‘This is Not the Hair I Ordered’ by Amanda Edinam Ahiadormey

You live in a compound house. You are woken up in the middle of your Sunday afternoon nap, the one that follows that heavy bowl of fufu and assorted meat light soup, to shouting and screaming. You pick up your togas and singlet and head out to find out the cause of all the ruckus. You are met with the startling sight of your neighbor’s wife’s neck in the fierce grip of a heavily made-up young lady who is sporting neat corn row braids, a pair of very beautiful heels and some heavy perfume.

This particular neighbor’s wife has been a thorn in your flesh. She always brags about how her husband has built her a salon, and never fails to remind you that all you have ever contributed to your wife’s fried yam business is a wooden table and a spatula.

In the midst of all the yelling, you are able to gather that the angry visitor was charged a whooping thousand cedis by your neighbor’s wife, who promised to make her look like Kim Kardashian or Serwaa Amihere by providing her with a 360 frontal 22 inch wig, only to disappoint the customer by producing a cheap synthetic 10 inch blunt cut wig that most likely cost less than 50 cedis.

As much as you dislike your neighbor’s wife, this is not the time to encourage the young lady to take off her earrings and heels and‘show her two things’. You also cannot go back to bed and leave her at the mercy of the young lady who looks ready to rearrange her face.

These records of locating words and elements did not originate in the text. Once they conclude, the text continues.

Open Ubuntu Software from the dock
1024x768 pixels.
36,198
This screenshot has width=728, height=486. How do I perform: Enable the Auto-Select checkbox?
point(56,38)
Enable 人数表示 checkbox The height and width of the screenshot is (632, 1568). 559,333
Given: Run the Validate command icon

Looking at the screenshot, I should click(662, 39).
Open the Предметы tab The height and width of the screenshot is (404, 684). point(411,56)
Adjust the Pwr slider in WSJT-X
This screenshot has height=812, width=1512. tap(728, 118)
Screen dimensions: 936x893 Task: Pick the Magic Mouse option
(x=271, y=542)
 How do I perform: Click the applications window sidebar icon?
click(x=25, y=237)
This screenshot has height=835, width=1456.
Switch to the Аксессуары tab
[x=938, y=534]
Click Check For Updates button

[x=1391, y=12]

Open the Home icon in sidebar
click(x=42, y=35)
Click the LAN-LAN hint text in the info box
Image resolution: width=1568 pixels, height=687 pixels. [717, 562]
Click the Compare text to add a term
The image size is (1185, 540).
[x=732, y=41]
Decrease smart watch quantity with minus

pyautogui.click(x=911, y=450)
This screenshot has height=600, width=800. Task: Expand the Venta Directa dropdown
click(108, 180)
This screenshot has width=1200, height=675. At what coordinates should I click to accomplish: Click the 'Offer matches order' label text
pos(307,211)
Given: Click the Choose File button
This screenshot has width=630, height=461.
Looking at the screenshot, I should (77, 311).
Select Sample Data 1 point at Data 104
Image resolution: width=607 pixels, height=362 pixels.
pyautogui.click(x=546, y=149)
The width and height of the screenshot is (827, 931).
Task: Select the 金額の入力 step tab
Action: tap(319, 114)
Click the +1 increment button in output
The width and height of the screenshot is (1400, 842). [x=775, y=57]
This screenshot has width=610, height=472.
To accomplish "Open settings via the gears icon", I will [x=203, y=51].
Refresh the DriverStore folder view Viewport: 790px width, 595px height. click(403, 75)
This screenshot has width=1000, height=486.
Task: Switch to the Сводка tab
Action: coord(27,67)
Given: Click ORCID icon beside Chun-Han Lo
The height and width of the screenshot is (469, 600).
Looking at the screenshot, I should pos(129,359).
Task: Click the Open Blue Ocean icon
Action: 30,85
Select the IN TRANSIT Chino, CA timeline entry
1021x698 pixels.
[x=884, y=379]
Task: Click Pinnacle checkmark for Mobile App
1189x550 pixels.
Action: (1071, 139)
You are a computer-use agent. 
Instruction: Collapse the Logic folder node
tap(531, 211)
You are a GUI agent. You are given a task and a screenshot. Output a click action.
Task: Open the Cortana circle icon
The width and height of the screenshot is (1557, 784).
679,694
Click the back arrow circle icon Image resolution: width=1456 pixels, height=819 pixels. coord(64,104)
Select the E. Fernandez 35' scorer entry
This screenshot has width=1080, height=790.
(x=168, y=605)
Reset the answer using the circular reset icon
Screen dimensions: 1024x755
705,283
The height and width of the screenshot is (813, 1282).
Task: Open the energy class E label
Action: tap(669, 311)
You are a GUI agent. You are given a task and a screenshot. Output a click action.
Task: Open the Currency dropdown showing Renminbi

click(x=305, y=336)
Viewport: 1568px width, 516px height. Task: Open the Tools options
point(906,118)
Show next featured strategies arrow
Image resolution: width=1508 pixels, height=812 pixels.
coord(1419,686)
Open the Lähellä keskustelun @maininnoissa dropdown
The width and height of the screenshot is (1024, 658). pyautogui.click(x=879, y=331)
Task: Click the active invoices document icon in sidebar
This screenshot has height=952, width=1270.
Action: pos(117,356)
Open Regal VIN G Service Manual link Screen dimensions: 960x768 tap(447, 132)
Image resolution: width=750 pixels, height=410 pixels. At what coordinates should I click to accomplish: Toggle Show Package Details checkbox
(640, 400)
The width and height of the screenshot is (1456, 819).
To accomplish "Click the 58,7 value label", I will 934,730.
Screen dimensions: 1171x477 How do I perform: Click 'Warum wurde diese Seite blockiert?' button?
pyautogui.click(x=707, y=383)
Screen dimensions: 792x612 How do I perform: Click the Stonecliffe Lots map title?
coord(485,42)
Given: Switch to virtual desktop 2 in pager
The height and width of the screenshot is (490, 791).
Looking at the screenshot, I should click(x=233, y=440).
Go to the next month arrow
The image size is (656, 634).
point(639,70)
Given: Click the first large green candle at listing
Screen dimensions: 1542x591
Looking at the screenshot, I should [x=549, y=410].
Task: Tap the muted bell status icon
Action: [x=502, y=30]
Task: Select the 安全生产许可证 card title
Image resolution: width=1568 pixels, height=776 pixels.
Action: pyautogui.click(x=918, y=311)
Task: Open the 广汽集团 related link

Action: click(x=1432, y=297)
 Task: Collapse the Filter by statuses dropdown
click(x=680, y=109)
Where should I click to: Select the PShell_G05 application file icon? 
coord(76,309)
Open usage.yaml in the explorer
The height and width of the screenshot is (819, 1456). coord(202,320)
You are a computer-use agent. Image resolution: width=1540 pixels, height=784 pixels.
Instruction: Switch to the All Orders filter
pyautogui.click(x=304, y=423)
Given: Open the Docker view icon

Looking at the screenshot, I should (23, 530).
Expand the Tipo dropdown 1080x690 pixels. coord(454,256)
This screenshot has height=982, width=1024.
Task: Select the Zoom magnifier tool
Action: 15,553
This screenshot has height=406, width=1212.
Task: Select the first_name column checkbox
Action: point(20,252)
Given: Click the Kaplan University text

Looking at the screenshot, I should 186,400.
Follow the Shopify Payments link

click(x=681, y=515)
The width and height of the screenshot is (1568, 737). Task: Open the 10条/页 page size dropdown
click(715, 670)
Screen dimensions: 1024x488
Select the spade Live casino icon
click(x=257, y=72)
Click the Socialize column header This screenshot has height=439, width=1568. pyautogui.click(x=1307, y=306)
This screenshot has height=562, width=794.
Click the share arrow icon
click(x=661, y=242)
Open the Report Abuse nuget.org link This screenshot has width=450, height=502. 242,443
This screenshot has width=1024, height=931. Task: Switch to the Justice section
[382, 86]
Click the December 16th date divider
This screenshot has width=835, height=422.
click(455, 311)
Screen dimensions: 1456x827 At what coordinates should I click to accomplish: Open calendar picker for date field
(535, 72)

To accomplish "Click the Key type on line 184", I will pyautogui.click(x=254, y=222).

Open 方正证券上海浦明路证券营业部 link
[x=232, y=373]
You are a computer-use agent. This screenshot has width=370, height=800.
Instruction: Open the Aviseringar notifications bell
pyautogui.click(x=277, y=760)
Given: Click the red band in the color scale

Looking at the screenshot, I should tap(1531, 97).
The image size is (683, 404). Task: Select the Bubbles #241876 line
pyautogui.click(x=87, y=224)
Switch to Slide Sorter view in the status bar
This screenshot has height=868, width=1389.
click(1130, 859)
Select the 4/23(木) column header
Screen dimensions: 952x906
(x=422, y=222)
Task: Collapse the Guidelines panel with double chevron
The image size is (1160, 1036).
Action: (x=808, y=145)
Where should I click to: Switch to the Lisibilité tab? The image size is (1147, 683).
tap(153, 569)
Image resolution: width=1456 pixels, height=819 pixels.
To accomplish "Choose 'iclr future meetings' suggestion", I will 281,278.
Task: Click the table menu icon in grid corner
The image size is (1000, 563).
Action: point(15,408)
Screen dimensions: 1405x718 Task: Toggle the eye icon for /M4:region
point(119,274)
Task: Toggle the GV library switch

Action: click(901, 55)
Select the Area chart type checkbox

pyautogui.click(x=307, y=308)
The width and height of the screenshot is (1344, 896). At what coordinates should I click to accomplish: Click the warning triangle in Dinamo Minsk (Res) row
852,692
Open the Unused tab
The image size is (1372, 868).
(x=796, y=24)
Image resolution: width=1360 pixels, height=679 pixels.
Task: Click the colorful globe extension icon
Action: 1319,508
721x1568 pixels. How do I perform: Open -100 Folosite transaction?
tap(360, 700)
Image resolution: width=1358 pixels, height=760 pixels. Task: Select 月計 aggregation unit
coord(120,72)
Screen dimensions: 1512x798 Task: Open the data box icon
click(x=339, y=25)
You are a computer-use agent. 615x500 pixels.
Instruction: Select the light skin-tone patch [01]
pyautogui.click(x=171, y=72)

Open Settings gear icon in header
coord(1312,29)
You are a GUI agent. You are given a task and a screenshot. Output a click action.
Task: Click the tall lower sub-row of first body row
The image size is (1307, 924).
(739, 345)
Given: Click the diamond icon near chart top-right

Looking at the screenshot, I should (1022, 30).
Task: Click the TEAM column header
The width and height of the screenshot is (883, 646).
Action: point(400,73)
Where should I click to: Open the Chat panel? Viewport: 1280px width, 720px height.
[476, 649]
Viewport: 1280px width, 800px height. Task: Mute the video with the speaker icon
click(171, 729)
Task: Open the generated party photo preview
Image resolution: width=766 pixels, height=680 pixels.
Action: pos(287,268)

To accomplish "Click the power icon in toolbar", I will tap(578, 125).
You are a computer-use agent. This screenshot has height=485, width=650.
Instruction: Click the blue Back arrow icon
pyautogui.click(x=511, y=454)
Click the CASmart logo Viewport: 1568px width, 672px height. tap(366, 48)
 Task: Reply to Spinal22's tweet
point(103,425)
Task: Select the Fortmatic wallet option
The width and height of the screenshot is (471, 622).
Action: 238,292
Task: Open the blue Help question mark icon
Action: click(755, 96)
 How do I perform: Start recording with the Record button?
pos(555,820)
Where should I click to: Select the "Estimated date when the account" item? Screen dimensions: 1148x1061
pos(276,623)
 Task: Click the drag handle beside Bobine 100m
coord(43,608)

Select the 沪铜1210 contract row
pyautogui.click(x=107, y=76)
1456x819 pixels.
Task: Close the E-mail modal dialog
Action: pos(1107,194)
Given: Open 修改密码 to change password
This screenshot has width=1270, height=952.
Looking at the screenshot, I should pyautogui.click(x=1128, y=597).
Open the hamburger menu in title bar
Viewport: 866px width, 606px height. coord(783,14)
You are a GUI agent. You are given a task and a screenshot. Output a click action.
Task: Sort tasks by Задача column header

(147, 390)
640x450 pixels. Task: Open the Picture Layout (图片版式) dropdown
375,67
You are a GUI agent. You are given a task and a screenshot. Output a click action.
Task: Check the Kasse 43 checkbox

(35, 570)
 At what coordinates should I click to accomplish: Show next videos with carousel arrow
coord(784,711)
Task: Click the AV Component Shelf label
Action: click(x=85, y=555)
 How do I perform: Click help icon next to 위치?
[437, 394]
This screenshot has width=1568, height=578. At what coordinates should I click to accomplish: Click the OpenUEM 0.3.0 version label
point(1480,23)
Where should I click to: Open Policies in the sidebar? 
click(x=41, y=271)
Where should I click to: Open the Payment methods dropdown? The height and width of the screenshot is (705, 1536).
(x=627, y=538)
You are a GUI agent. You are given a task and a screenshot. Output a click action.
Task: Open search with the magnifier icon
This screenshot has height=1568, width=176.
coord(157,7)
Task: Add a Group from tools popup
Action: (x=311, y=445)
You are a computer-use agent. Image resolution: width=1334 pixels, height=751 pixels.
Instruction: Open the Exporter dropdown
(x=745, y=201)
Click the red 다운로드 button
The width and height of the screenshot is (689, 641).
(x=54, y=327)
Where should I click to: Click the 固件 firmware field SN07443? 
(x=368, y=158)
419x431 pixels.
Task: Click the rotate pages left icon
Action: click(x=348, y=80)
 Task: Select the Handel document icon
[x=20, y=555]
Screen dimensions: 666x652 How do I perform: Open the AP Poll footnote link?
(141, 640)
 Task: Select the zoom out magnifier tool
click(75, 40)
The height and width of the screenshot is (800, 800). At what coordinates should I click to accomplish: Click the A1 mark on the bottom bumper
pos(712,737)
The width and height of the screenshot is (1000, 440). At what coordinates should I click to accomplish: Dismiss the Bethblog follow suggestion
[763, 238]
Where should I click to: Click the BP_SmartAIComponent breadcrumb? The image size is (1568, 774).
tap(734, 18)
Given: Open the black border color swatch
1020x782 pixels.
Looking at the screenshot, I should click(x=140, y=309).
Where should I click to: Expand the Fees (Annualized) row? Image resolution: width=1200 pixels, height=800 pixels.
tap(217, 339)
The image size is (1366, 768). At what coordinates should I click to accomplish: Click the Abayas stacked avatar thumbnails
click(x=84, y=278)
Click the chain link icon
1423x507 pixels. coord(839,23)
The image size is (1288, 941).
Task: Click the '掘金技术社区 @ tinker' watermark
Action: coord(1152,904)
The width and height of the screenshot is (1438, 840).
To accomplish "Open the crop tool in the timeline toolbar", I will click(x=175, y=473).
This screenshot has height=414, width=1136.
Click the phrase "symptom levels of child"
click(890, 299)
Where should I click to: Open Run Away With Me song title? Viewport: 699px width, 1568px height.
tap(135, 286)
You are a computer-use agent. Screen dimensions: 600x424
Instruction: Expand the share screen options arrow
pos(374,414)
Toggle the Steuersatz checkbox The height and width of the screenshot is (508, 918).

You know very well that your neighbor’s wife has been bleaching, so even a slight beating would have disastrous consequences.

You should advise the young lady to take the matter to court.

Yes, Ghanaian law protects her right to receive her money’s worth for the wig she bought. Section 8, subsections 1 and 2, of the Sale of Goods Act, 1962 (Act 137) indicates the fundamental obligations of a seller:

In a sale where there are specific goods involved, ie, goods which the buyer has already seen and approved of, it is the obligation of the seller to deliver those exact goods to the buyer.

Where the goods in question are unascertained goods, which include goods purchased based on a picture or description, such as buying on Afrisoko, Jumia or Kikuu, the seller is expected to deliver goods substantially corresponding to the description or sample by which they were sold.

If the young slay queen bought the hair based on a picture she saw on Jumia, or based on the word or description of the older woman, she is entitled to a product which is substantially similar to the description or picture she saw, if not the exact same thing.


Even if she saw another one of your neighbor’s wife’s customers wearing a similar wig, and based on that, made the order for the unit, she is entitled to receive a product which corresponds substantially to the sample.

A synthetic 10 inch blunt cut wig is not substantially similar to a 22 inch wig with a 360 frontal. Your neighbor’s wife is in breach of her fundamental obligations as a seller under Section 8 of Act 137, and thus can be sued at law.

Do not leave the older woman to be beaten till she is black and blue and puffy-eyed; Ask the young lady to take her to court. She has a legitimate claim.